1) Patience and poise is my top advice, even beyond the technical stuff. If you have it, the technical stuff will work. If you don't, the technology stuff will be compromised and go from advantage to disadvantage. Stealth, poise and patience. 

2) If you think she is the girl you want to marry and have children with, yet have gut feelings she's cheating, those two thoughts are contradictory and dangerous for you personally. She is a threat to your life's happiness and you have the opportunity to steer the ship left before you run into that iceberg you see in the distance. 

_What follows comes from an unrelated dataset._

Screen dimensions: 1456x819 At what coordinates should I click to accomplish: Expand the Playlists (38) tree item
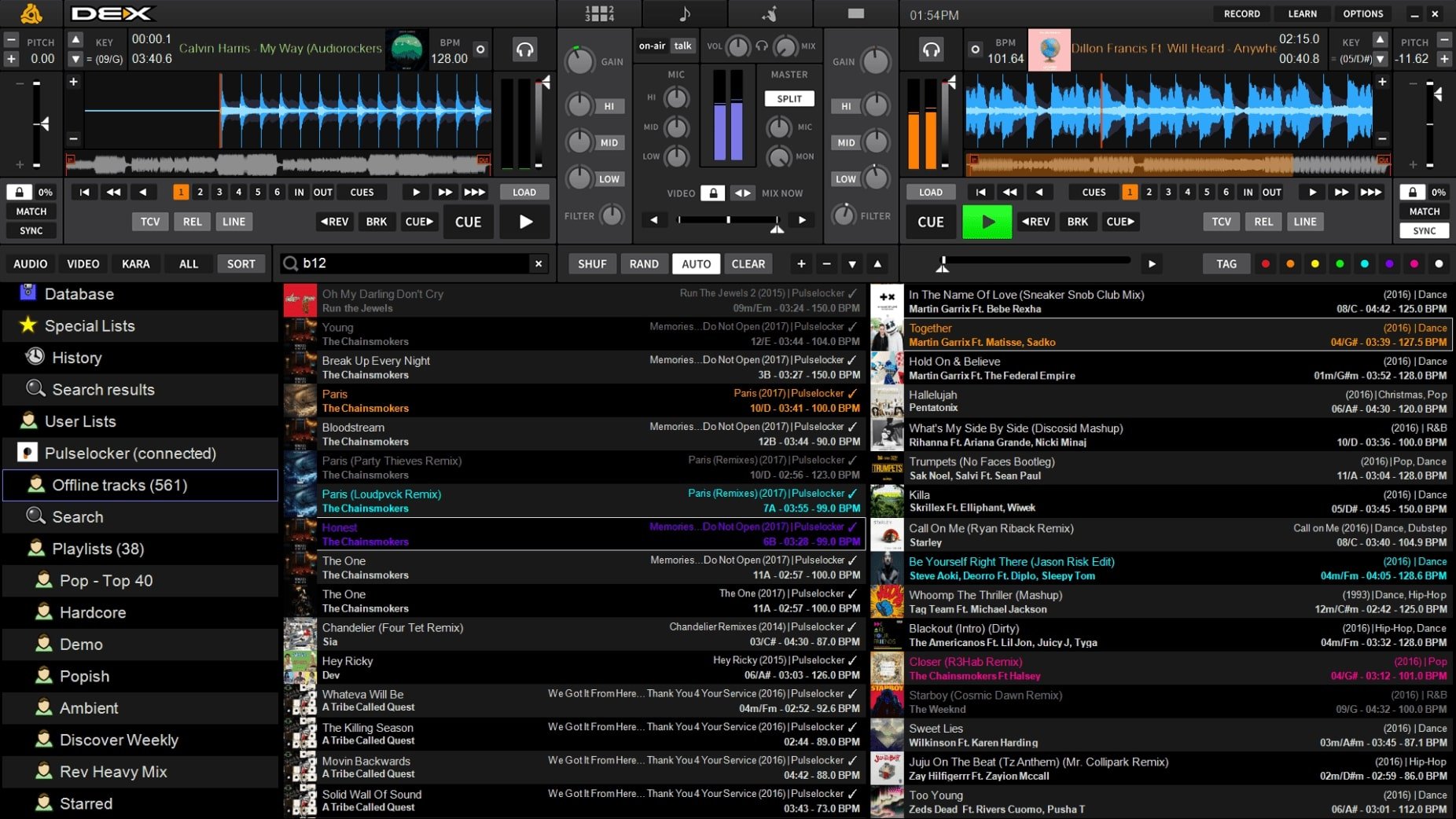point(97,549)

You are in a place millions of people wish they were in, before marriage, kids, home and assets are attained. By being smart, right here and right now, you can change the course of your life. I HIGHLY recommend stepping back and rethink this woman. I cannot state this in stronger terms than I already have. I hope you read this, over and over again.


----------



## EleGirl (Dec 3, 2011)

Worried- said:


> So, to summarize quickly, I have been dating my girlfriend for several years, and I think she is the girl I want to marry and have children with. We get along on every aspect and we complete each other very well.


How many years have the two of you been dating?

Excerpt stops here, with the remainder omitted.